Le 1er Janvier, Sherlock sacrifiait à la tradition britannique de l’épisode de Noël et diffusait The Abominable Bride. L’épisode était annoncé comme un interlude entre la saison 3 et la saison 4, et se situait dans un cadre très particulier : l’époque victorienne, où se déroule l’œuvre originale de Arthur Conan Doyle. Les créateurs de la série, Steven Moffat et Mark Gatiss avaient ainsi décidé de prendre à contre-pied le parti pris de la série BBC, à savoir la transposition des aventures du célèbre détective au XXIe siècle. Verdict ?
L’épisode commence comme un reboot victorien – les premières minutes sont ainsi une transposition directe du tout premier épisode de la série dans ce nouveau cadre – mais très vite, une toute nouvelle enquête débute. Néanmoins, contrairement à ce qu’on aurait pu penser, l’intrigue de cet épisode ne peut se concevoir en dehors du reste de la série. Il multiplie ainsi les clins d’œil, du plus subtil au plus appuyé à l’ensemble de l’univers construit dans les saisons précédentes. Ceux-ci se rajoutent aux rappels de l’œuvre originale de Arthur Conan Doyle, plus présents que jamais. Cette accumulation des références se révèle étouffante par moment – on a parfois la désagréable impression que le scénariste se contente d’empiler les clins d’œil et l’auto-citation. Paradoxalement, c’est lorsque l’épisode prend le plus de recul avec son cadre – lorsqu’il souligne la misogynie de l’époque par exemple, notamment à travers le traitement que John Watson fait des « personnages » féminins, et en premier lieu sa femme – qu’il se révèle le plus intéressant.
Visuellement, la série reste de très haut niveau. Le soin accordé aux décors, aux mises en scène, n’est plus à prouver. On peut néanmoins considérer que le réalisateur en a un peu trop fait son parti pris, et noter quelques lourdeurs, notamment en ce qui concerne les transitions d’une scène à l’autre, défaut déjà notable dans la saison 3. Le décor victorien se teinte d’une nuance gothique – l’hypothèse du surnaturel, qui surgit dans l’intrigue à plusieurs reprises, est ainsi très présente visuellement. On repense d’emblée à une autre adaptation de Sherlock Holmes – celle de Guy Ritchie sortie en 2009. Pas assez original, peut être.

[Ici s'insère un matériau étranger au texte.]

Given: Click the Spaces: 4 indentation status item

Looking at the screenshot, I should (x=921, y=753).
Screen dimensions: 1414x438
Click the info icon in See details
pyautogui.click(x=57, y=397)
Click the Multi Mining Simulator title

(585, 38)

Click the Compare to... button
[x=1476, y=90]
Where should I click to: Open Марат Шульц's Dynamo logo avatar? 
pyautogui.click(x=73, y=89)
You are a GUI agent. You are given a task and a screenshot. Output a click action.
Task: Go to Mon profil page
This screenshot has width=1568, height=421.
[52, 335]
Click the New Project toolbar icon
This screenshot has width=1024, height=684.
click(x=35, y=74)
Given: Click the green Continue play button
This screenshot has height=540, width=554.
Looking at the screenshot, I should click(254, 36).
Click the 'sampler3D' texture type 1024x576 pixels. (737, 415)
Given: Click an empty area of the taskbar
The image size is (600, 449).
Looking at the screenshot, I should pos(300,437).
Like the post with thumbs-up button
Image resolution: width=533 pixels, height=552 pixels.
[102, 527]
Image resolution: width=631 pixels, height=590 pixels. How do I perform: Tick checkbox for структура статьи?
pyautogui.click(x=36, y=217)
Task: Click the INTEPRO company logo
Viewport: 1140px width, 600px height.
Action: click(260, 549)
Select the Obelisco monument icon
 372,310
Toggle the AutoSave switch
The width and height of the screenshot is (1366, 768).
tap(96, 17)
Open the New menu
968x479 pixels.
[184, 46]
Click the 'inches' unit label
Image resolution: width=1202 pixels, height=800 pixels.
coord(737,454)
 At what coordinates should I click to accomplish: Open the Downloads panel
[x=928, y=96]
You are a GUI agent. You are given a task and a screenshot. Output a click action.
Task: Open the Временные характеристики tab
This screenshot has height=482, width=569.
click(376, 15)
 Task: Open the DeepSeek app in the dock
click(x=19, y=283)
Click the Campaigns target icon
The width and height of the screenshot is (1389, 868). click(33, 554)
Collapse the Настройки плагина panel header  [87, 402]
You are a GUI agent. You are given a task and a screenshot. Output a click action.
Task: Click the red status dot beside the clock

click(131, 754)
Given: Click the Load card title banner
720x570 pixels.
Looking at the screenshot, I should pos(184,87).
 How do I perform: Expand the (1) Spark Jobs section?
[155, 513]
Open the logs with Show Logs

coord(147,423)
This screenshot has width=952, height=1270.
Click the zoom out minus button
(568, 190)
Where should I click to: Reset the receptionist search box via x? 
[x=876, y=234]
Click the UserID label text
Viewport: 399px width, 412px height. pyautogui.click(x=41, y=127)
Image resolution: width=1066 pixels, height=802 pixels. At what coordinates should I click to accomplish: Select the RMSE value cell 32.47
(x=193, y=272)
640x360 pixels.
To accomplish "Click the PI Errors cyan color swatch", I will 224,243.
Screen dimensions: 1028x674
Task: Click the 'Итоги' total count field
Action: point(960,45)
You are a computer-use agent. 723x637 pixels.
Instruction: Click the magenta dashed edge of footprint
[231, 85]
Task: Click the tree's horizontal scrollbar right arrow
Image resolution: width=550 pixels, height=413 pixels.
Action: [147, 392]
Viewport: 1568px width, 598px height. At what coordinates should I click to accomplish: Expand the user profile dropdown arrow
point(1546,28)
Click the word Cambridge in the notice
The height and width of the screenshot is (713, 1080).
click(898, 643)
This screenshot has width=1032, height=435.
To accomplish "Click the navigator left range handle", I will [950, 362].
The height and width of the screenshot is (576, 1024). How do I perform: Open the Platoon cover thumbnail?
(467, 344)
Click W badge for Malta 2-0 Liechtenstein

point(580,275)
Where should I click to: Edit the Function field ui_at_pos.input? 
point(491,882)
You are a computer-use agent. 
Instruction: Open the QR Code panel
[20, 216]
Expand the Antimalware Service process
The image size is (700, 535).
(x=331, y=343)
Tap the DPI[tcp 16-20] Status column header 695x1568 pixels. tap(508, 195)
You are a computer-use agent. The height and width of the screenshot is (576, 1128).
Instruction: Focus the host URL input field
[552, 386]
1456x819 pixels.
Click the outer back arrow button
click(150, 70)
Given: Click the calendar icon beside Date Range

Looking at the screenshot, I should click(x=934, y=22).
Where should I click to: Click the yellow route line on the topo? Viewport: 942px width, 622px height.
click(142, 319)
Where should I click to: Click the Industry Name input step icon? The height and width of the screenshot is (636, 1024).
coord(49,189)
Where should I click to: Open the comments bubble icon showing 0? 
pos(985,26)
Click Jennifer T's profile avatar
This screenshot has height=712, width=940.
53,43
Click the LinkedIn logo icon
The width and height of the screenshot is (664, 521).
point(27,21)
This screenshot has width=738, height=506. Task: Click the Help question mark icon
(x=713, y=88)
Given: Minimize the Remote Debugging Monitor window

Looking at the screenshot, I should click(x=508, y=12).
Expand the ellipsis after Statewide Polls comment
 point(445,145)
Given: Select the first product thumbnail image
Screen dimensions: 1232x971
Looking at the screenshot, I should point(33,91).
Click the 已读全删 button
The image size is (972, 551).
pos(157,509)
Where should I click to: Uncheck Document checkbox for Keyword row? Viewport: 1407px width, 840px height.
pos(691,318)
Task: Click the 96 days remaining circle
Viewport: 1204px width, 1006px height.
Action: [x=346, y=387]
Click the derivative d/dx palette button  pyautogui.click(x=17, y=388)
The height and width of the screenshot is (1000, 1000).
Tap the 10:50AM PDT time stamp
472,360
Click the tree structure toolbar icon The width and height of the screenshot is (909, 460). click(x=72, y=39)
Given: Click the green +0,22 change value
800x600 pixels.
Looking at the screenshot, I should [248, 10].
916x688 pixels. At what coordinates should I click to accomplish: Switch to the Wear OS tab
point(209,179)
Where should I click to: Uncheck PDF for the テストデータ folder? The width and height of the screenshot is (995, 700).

Cet épisode reste globalement de la télévision de bonne qualité, malgré les réserves émises plus haut. Il confirme la vocation de la série à s’engouffrer dans une voie de plus en plus « méta » et à creuser encore davantage les méandres de la psyché de son personnage principal. Objectif ambitieux, mais qui tend à rendre la série de plus en plus confuse et déstabilisante pour un spectateur qui attendrait avant tout de Sherlock une solide intrigue policière, bien menée et filmée, et servie par un casting très honorable.